Human Data Vendors as Infrastructure

Diving deeper into

Jemma White, COO of Prolific, on why humans ensure AI safety

Interview
they still rely on external services like Prolific, Handshake, and Surge
Analyzed 4 sources

External human data vendors are becoming permanent infrastructure for frontier labs, not overflow staffing. Internal annotator teams are useful for repetitive, always on workflows, but labs still go outside when they need a second read on model behavior, a participant group they do not already have, or a broader cross section of people by language, culture, credentials, or personality traits. That keeps platforms like Prolific, Handshake, and Surge in the stack even as labs build in house capacity.
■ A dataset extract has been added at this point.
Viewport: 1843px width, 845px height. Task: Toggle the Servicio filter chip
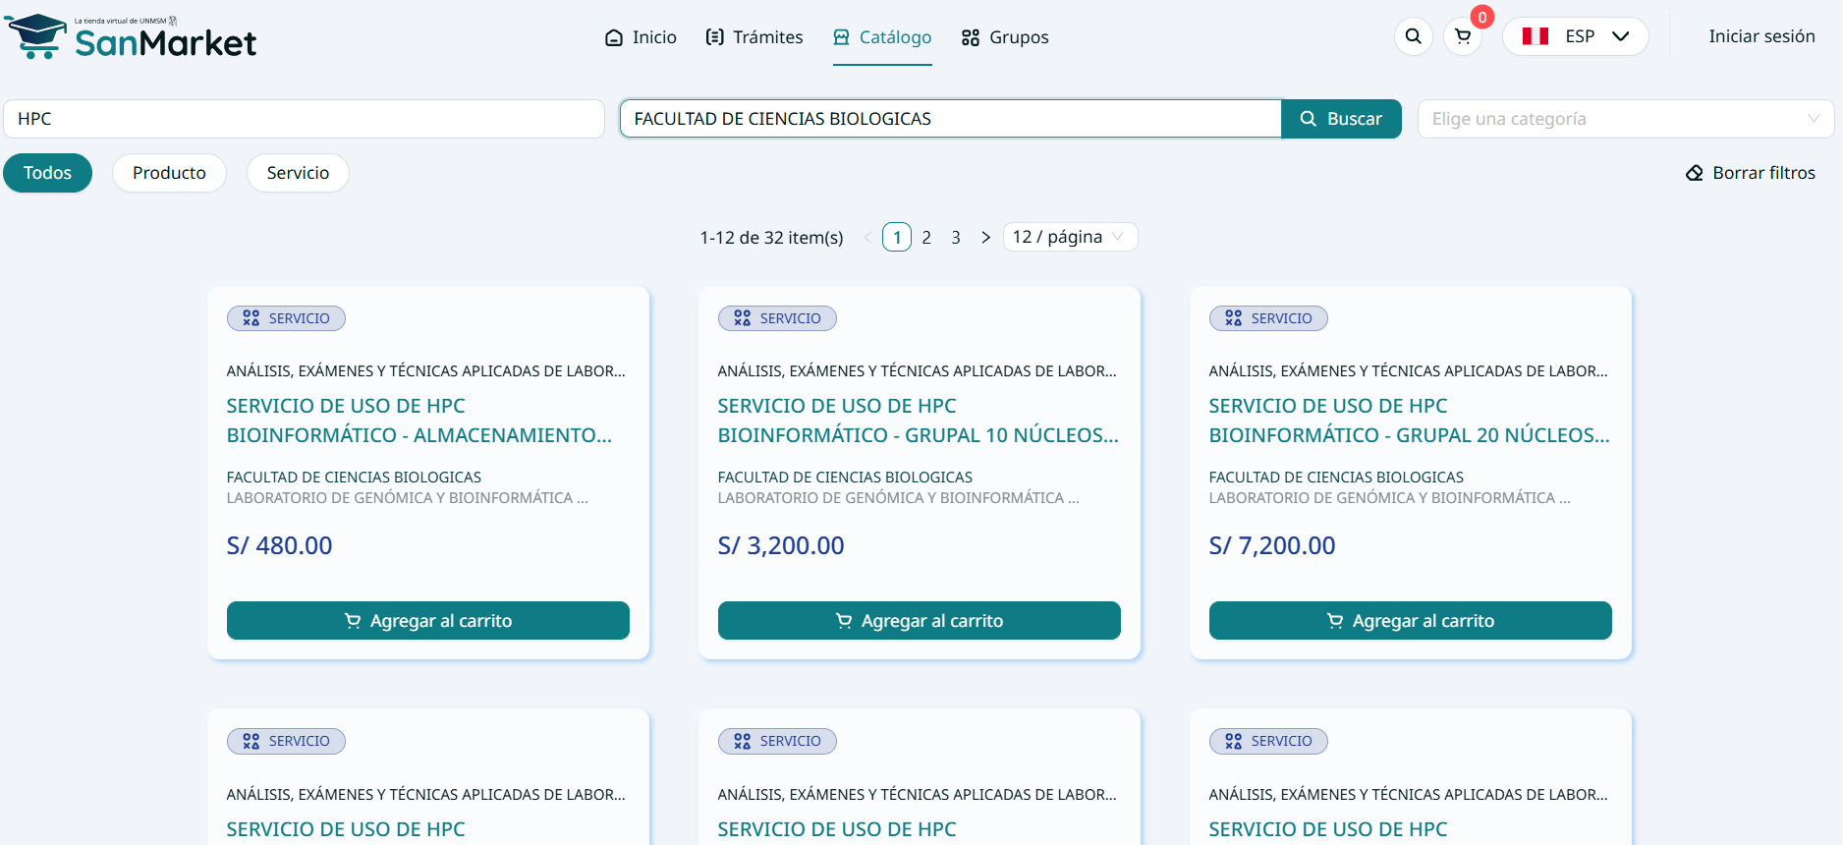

  • Prolific’s edge is breadth and profiling. It has about 200,000 active participants, people in 40 plus countries, fluency in 80 plus languages, and detailed filters across behavior, credentials, experience, and personality, which makes it useful for red teaming, safety evals, and cultural nuance work that an internal pool may not cover.
  • Handshake approaches the market from the opposite direction. It started with a university recruiting network, then turned its base of students, graduates, postdocs, and PhDs into an expert labeling supply pool. That let Handshake AI ramp to an estimated $80M annualized revenue by August 2025, showing how valuable credentialed specialist supply has become.
  • The work is also splitting by job type. Some vendors win on broad human diversity and fast self serve sampling, while others win on narrow expert pools or managed service delivery. That is why labs use multiple vendors at once, one for general validation and multilingual coverage, another for PhD level tasks, and another for tightly managed high stakes pipelines.

The next phase pushes even more work outward. As model builders move from raw labeling toward trust, safety, benchmark validation, and market specific behavior testing, vendor mix matters more than vendor consolidation. The winners will be the platforms that can prove participant quality, show who got paid what, and deliver specialized humans on demand with auditability built in.